(How to complete this task): Read through the records below and copy each line that uses the word "computer".

(Input data):
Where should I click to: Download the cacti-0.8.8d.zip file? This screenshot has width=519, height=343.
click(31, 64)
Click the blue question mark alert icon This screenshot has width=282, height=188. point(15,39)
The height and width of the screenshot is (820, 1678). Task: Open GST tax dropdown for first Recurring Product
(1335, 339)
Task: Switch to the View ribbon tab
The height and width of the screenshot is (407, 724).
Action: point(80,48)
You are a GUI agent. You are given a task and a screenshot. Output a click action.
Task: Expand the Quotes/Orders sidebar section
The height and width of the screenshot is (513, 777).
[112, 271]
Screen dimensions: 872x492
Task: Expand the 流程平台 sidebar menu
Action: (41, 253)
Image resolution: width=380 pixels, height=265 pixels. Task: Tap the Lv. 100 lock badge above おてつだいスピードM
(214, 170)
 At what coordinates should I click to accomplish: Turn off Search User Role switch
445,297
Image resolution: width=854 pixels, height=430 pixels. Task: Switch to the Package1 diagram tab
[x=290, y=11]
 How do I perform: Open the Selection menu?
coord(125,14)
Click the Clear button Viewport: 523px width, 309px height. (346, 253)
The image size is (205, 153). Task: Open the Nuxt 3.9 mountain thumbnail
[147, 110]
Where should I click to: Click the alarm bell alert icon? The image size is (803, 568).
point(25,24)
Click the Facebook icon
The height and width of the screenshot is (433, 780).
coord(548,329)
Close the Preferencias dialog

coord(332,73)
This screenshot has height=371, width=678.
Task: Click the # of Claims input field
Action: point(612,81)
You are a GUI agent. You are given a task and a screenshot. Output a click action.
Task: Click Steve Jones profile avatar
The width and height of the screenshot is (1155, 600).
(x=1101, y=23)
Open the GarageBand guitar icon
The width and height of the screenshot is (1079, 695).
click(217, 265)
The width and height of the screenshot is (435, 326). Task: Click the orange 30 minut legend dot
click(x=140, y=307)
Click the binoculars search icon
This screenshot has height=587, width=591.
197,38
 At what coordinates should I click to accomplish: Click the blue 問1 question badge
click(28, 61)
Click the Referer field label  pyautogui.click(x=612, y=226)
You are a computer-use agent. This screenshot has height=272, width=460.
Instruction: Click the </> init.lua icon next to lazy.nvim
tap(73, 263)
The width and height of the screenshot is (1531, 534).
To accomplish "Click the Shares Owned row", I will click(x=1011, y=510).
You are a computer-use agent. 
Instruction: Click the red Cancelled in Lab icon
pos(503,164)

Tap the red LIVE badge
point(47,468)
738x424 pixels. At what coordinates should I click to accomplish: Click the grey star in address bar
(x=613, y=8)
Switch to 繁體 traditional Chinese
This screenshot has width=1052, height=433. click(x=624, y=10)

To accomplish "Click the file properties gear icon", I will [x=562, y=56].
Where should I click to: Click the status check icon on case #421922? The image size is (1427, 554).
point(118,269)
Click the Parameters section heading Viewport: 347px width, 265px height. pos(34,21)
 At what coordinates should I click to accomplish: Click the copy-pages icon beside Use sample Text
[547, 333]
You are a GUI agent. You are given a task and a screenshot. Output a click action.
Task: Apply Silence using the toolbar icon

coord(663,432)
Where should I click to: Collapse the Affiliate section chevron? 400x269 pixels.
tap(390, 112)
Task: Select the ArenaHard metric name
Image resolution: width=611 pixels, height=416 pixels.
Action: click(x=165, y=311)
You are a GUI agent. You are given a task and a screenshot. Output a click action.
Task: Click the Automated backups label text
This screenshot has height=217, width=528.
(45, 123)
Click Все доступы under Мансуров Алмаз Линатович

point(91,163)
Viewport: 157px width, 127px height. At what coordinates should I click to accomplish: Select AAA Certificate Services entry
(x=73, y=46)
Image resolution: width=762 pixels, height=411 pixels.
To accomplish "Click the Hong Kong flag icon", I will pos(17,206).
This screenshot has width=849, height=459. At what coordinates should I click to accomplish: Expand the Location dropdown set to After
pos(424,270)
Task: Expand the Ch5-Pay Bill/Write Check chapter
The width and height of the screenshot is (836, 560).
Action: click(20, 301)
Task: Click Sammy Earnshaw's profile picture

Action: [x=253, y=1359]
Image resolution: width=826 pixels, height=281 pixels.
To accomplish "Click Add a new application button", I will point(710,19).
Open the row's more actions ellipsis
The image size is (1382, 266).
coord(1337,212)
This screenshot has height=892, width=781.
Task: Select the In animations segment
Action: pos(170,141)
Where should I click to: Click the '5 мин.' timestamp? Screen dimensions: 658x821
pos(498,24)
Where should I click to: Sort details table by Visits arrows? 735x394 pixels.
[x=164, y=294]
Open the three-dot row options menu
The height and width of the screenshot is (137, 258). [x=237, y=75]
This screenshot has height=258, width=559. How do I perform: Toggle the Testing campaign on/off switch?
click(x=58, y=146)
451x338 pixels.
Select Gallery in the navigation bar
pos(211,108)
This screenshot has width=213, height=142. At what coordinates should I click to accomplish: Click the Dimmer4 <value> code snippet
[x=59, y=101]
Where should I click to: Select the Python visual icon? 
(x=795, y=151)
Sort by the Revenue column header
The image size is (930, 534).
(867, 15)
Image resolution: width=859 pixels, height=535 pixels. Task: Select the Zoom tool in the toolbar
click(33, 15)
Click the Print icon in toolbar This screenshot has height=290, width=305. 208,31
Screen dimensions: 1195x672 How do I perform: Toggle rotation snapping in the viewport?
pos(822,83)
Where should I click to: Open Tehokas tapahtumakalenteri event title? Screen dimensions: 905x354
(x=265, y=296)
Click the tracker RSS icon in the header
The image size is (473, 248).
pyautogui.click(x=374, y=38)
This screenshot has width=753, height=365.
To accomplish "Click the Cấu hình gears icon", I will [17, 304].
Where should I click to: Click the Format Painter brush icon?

(Expected answer):
You are a computer-use agent. This screenshot has height=272, width=460.
You are a computer-use agent. 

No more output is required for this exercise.